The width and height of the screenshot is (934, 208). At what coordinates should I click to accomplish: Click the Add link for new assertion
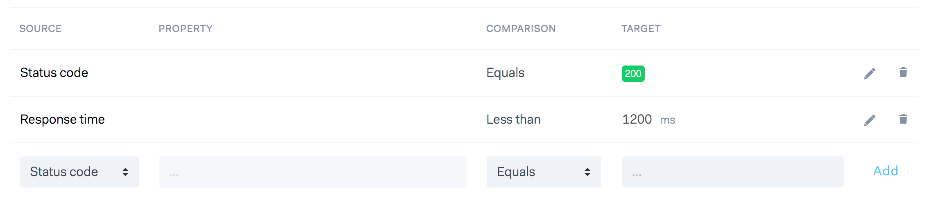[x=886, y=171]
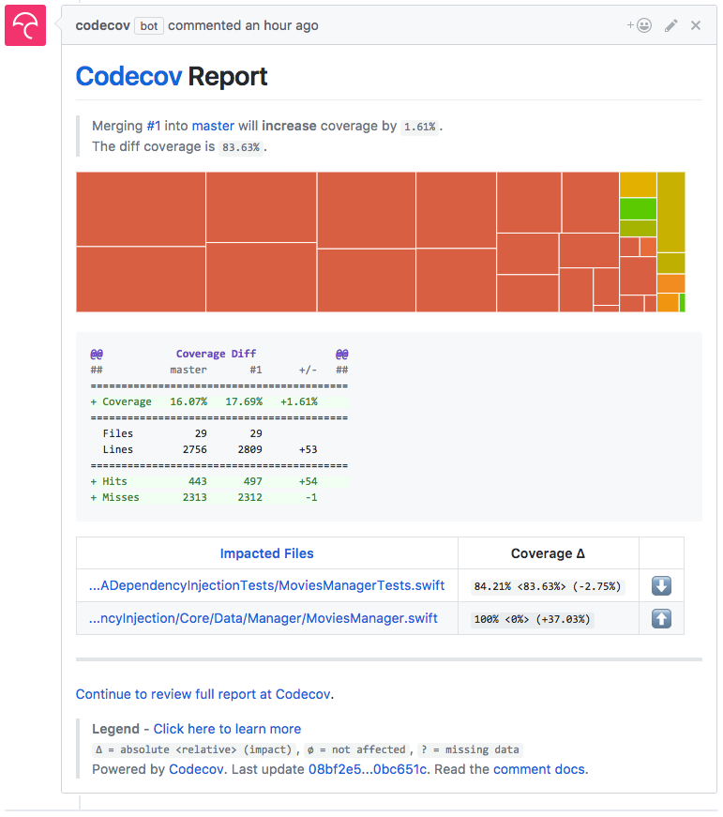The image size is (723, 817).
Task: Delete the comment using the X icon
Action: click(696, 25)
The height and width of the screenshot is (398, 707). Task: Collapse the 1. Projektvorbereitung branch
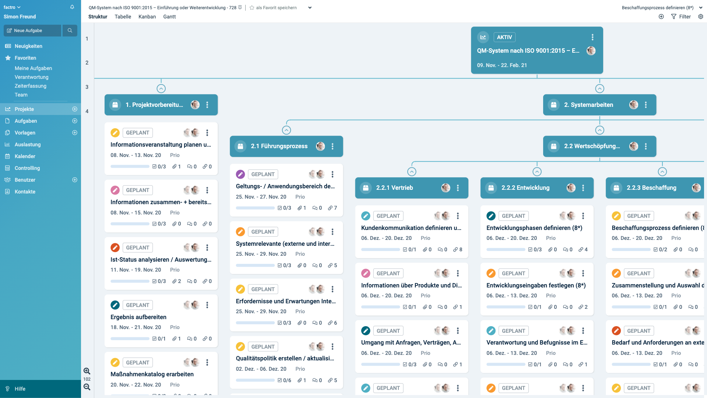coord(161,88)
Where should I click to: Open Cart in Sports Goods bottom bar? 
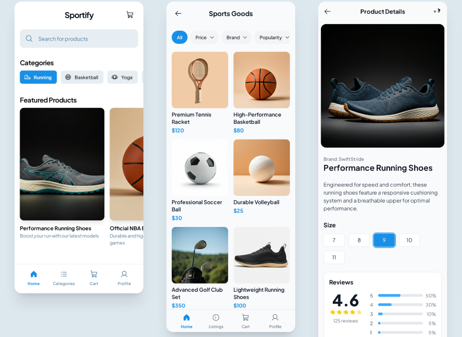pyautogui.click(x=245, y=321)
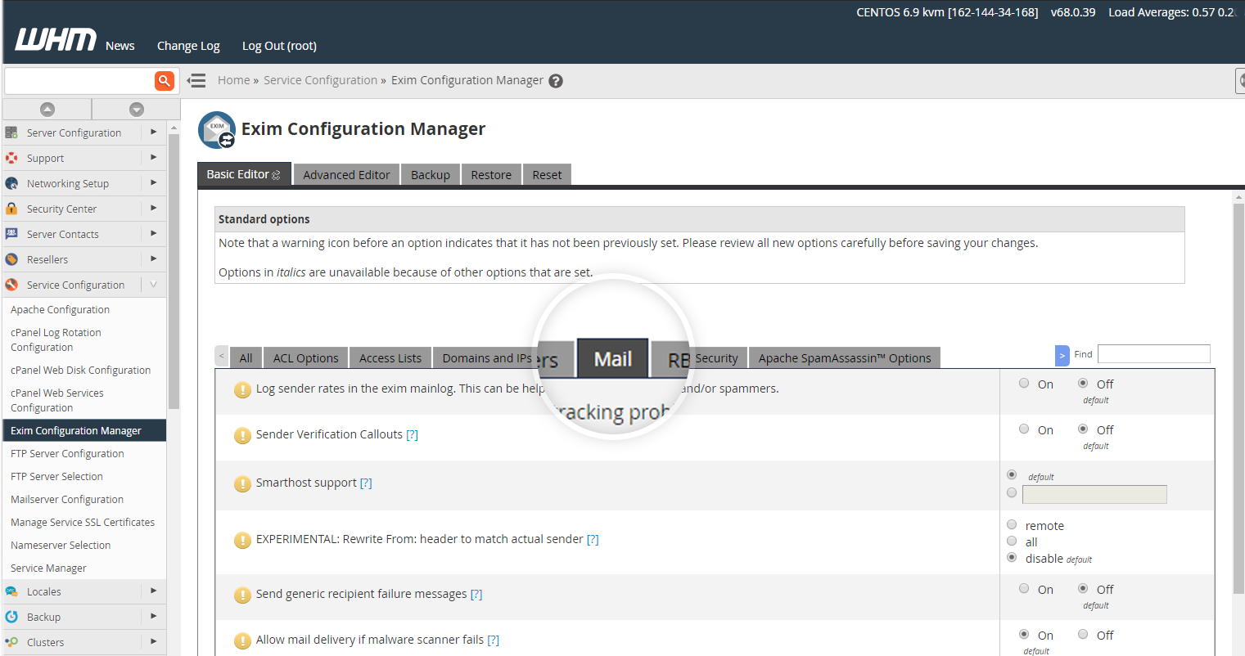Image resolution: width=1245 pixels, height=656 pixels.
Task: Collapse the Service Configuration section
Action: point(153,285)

★ ★ ★ ★ ★

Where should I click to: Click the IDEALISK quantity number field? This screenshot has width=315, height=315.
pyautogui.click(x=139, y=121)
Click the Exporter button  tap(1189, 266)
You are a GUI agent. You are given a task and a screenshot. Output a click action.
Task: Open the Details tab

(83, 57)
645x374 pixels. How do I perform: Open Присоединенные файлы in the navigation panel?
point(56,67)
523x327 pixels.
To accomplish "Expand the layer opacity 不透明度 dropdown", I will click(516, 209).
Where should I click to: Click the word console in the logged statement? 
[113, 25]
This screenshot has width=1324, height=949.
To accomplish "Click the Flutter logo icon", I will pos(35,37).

★ ★ ★ ★ ★

* Set task *
Duplicate everything from the line containing "523x327 pixels." down to the line containing "I will pos(35,37).", including both of those lines.

* Answer below *
523x327 pixels.
To accomplish "Expand the layer opacity 不透明度 dropdown", I will click(516, 209).
Where should I click to: Click the word console in the logged statement? 
[113, 25]
This screenshot has width=1324, height=949.
To accomplish "Click the Flutter logo icon", I will pos(35,37).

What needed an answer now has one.